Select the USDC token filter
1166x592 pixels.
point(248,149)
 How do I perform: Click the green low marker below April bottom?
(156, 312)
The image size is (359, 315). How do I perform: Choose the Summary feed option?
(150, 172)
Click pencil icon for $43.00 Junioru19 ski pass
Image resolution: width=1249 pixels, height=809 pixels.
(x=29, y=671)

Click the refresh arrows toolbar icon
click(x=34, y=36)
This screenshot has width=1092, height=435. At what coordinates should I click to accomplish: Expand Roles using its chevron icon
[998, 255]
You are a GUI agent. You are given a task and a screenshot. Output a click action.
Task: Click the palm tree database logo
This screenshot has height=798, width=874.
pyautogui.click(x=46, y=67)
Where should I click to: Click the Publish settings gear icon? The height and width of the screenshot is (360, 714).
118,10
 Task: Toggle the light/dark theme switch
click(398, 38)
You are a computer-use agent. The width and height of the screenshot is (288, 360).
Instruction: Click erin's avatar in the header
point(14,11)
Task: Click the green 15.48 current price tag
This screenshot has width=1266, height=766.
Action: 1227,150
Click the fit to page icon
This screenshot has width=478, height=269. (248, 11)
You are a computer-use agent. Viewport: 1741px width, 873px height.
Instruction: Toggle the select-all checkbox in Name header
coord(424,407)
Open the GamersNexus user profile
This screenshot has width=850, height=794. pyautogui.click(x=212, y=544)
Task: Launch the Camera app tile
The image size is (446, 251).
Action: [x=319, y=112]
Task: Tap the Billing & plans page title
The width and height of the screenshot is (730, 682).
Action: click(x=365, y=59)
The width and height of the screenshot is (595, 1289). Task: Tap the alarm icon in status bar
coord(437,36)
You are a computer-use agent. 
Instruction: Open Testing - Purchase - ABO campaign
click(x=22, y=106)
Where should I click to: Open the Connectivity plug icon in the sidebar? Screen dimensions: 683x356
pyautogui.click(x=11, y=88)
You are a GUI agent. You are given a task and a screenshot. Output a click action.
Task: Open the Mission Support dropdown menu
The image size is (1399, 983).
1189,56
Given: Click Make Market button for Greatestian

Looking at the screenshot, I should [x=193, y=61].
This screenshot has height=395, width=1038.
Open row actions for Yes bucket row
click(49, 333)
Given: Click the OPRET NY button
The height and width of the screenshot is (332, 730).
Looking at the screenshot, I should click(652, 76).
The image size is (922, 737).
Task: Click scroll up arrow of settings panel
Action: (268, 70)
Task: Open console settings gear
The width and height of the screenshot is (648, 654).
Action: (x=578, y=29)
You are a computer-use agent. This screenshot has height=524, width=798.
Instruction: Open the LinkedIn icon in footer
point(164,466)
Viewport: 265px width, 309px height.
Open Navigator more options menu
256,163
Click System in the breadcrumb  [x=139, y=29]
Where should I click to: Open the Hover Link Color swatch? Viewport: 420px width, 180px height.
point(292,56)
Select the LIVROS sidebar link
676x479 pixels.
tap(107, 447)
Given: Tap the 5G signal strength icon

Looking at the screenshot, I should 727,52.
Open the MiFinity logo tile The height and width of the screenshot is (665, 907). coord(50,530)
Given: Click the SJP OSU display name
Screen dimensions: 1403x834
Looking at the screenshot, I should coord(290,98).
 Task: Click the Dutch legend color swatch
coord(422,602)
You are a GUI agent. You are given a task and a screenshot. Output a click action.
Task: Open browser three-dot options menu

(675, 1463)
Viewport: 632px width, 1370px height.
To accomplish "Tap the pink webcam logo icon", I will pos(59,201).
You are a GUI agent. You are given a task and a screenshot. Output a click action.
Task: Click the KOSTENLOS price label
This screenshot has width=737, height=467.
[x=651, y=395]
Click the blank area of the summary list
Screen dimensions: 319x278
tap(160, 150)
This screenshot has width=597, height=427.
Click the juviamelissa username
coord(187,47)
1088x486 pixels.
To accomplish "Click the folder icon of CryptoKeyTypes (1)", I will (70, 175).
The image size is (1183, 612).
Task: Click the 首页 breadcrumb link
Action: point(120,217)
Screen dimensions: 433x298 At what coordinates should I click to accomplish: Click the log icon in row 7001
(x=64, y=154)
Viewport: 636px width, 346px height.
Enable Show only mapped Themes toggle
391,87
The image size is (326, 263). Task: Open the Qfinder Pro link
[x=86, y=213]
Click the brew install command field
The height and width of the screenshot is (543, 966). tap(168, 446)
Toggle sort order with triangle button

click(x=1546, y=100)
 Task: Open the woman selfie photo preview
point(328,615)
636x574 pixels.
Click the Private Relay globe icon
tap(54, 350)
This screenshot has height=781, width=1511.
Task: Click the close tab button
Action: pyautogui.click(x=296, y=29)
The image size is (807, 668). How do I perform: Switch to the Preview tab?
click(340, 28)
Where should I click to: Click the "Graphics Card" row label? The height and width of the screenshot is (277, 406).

------------------------------------------------------------------------

Exercise | Gather up every line in the data above that contains the word "price", copying each one.

Answer box |
Task: Click the green 15.48 current price tag
Task: Click the KOSTENLOS price label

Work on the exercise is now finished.